Passage given
++++

To know John Shiwak, even in the old days of peace, was to be filled with a mysterious admiration that grew without realizing its own roots, a quiet fondness that complimented one’s self-respect. But to have been in touch with him even by mail at the end, to have heard from his lips, in words only a few hours old, the unfaltering admiration of him, was to be branded with a mark time dare not try to obliterate. And to have seen him in the moment of his pass­age! But John’s story must be told first—and I hope that ten thousand slackers may read it and see the pic­ture as I see it—which is infinitely better than I am able to present it.
It was in the summer of 1911 that I met John. It was only in that sum­mer that I met him. But to have met him once was to remember him al­ways. Seeking new out-of-the-world places in or around Canada, I had picked on the bleak coast of Labrador. Across the straits from North Sydney the boat had plunged through a par­allel swell all night, and in the morn­ing landed us at Point aux Basques. Twenty-six hours of travel on a nar­row-gauge railway, through hours on end of manless land, had brought us to St. John’s, that inimitably quaint capital of Newfoundland.
And one afternoon we pushed our way through the heaped boxes of cod and salt and general merchandise that line St. John’s piers and boarded a little mail steamer that ran twice a month—seldom more than five times a year—“down” the semi-settled coast of Newfoundland for five hundred miles, and then another five hundred far off to the north, into the birth­place of the iceberg, along the un­charted, barren, rugged shores of a country God never intended man to inhabit—Labrador.

++++

Extracted data
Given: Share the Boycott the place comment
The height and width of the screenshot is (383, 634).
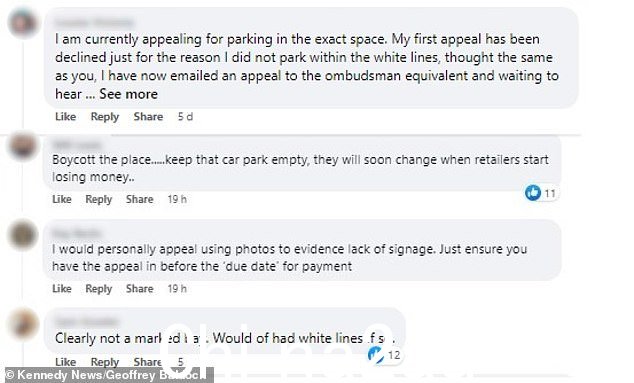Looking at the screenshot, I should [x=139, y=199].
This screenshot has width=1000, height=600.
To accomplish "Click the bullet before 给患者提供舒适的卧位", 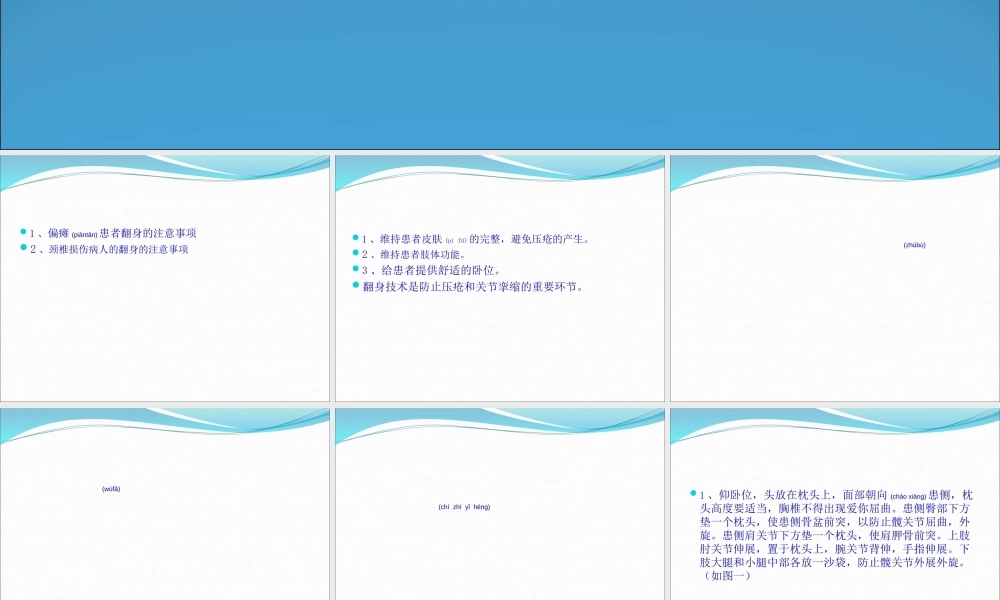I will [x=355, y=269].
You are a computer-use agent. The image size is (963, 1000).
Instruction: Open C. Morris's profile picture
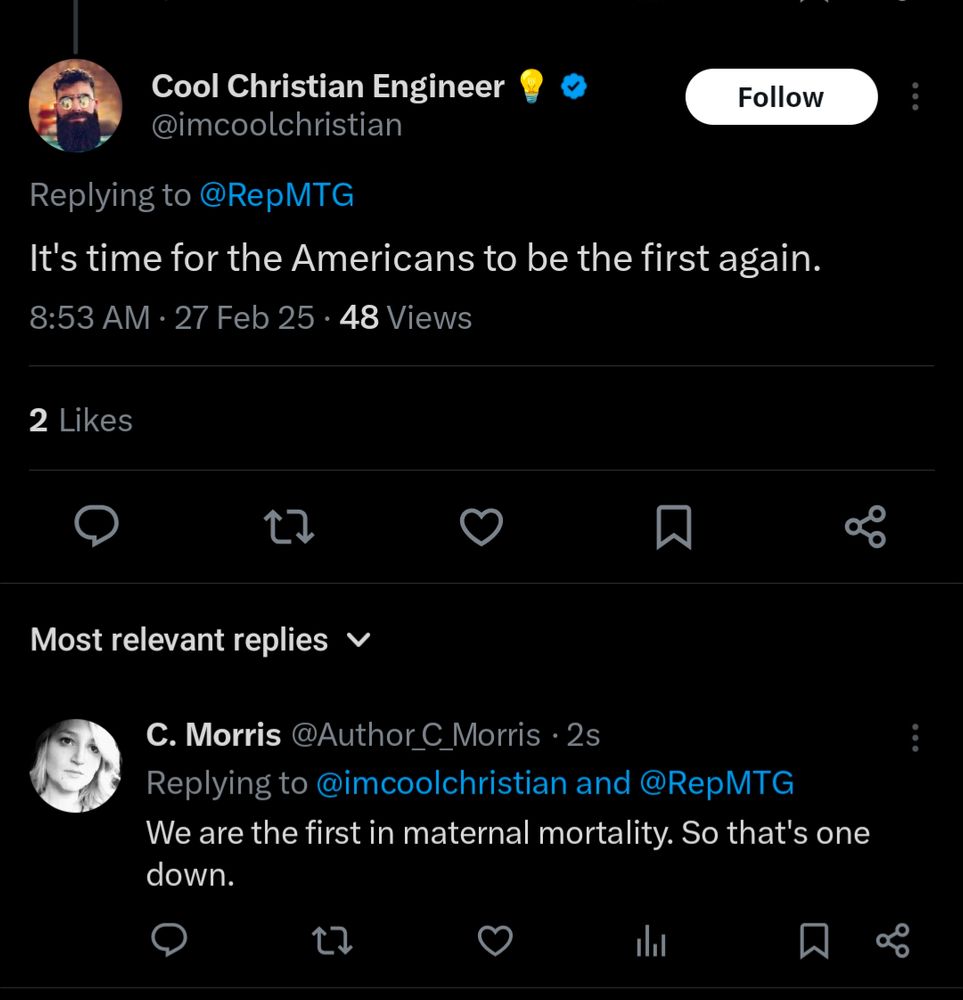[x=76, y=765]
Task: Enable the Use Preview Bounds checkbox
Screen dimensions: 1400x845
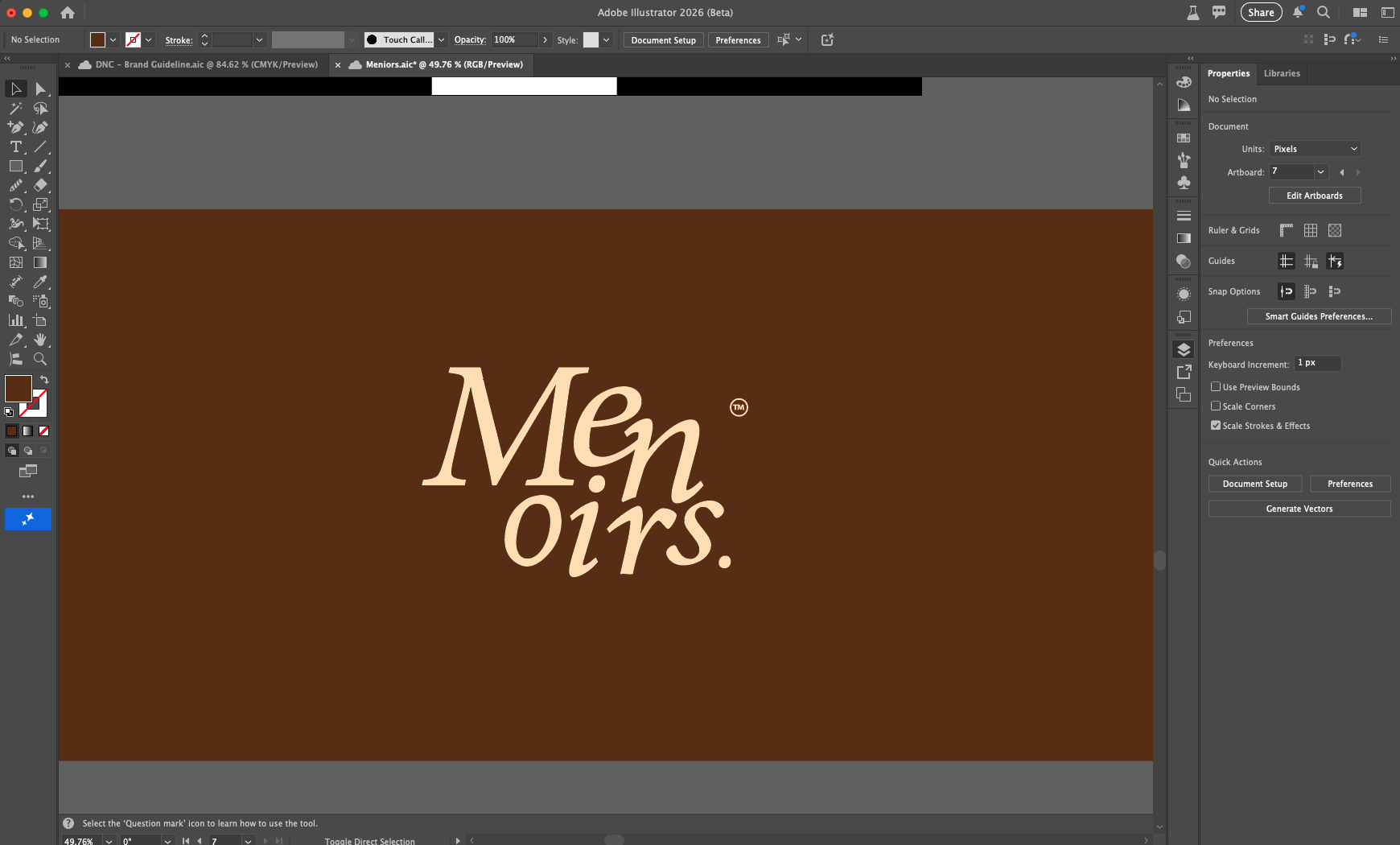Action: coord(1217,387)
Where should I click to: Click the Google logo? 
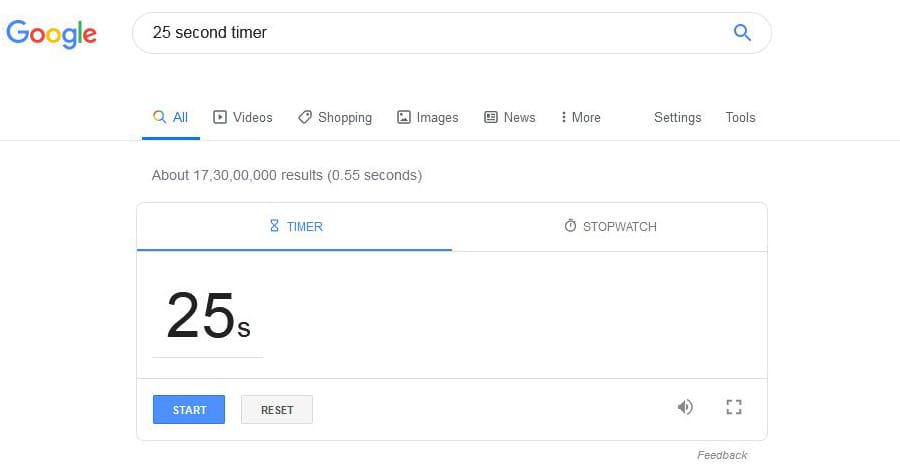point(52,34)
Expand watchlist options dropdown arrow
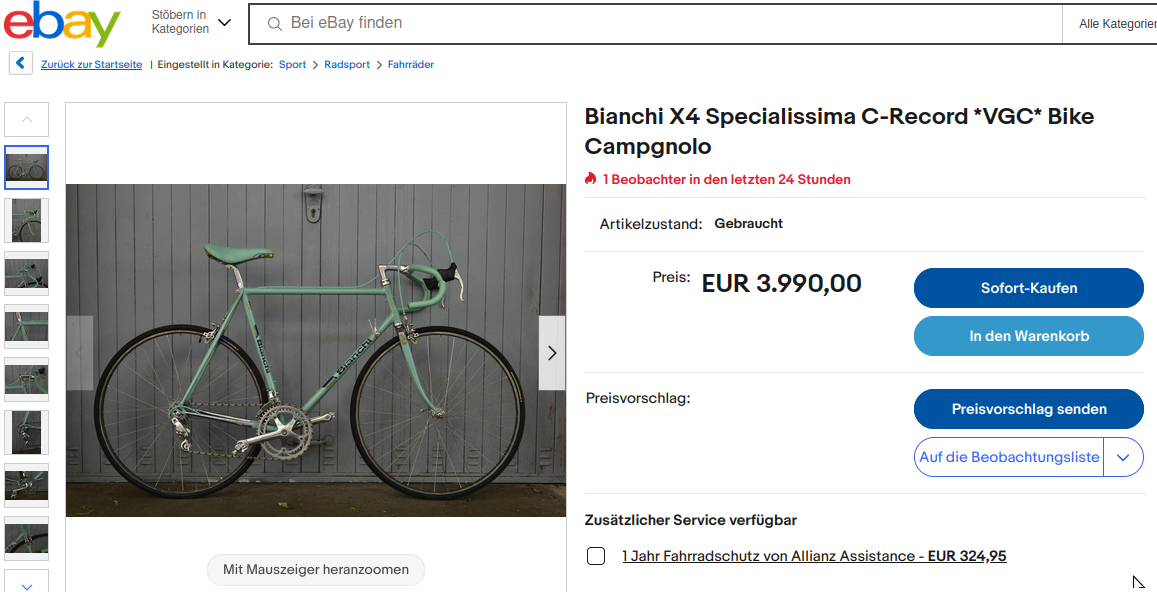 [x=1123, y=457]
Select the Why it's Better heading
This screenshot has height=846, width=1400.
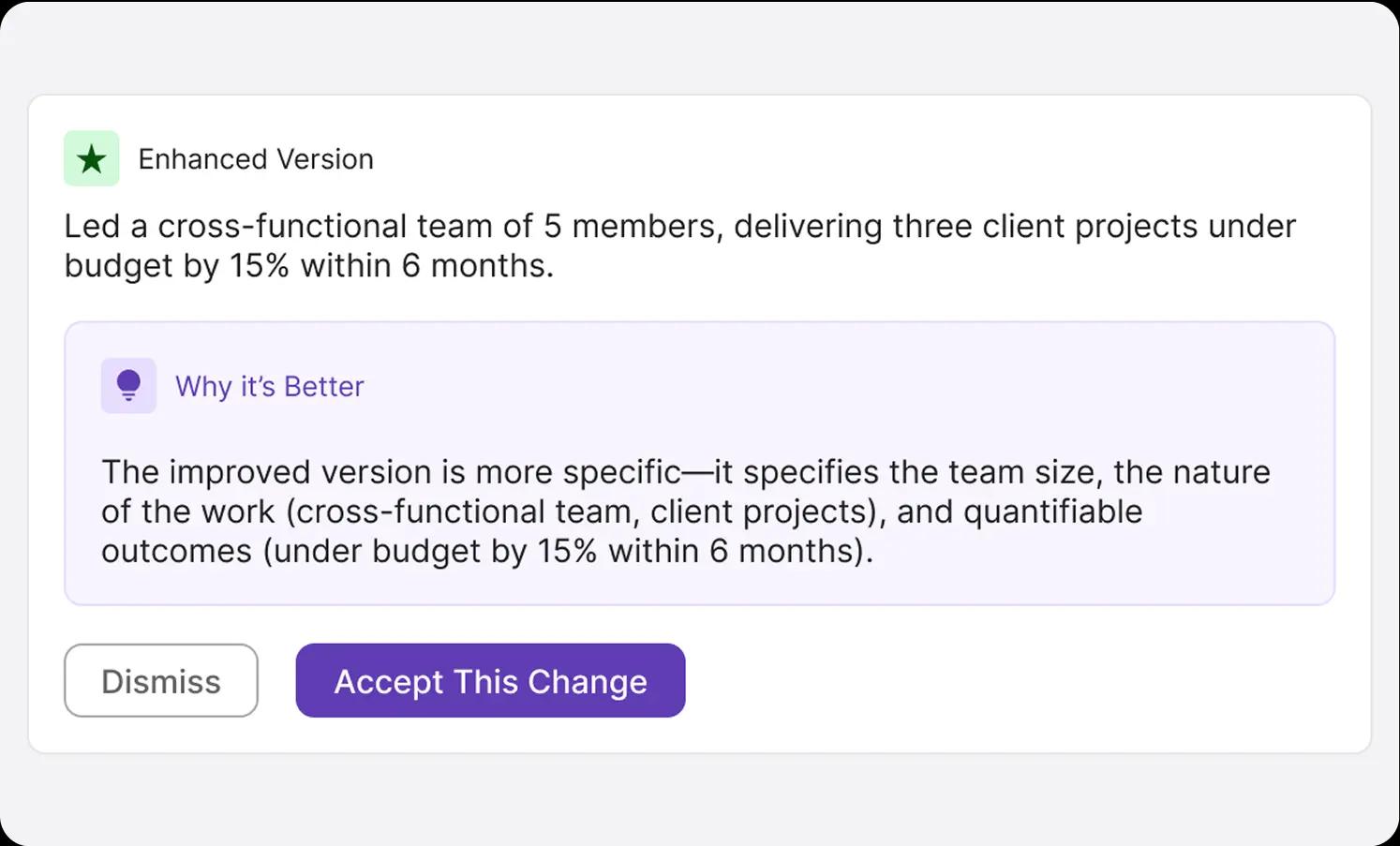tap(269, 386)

++++

Work instructions
Carry the John Shiwak memoir forward from its last sentence, the one ending "a country God never intended man to inhabit—Labrador." The rows play no part in what comes next.

Result for this task
Yet it was a pleasant trip, one to look back upon with no shuddering memories, but with a dreamy halo of unreality dimming its thousand un­wonted events and sights, a composite picture that frays off about the edges and centres about one lone figure—John Shiwak, the Eskimo.
We were a motley crowd on board. For the next two weeks we would be bound to each other in the depres­sions and exaltations, the trials and strains of a confined existence that centred and circled and spread no farther than the tight dining-room and the after-deck. My personal variation was visits to the bridge, where I spent days at a time. The transient passenger list consisted of the woman-who-worries and myself, three professional world-vagrants who travelled as most people work, a mysterious newly-married couple whom none knew better at the end than at the beginning. And below decks crowded a score of Newfound­land fishermen and fish merchants on their way to the great cod grounds along the Labrador.
And there was John.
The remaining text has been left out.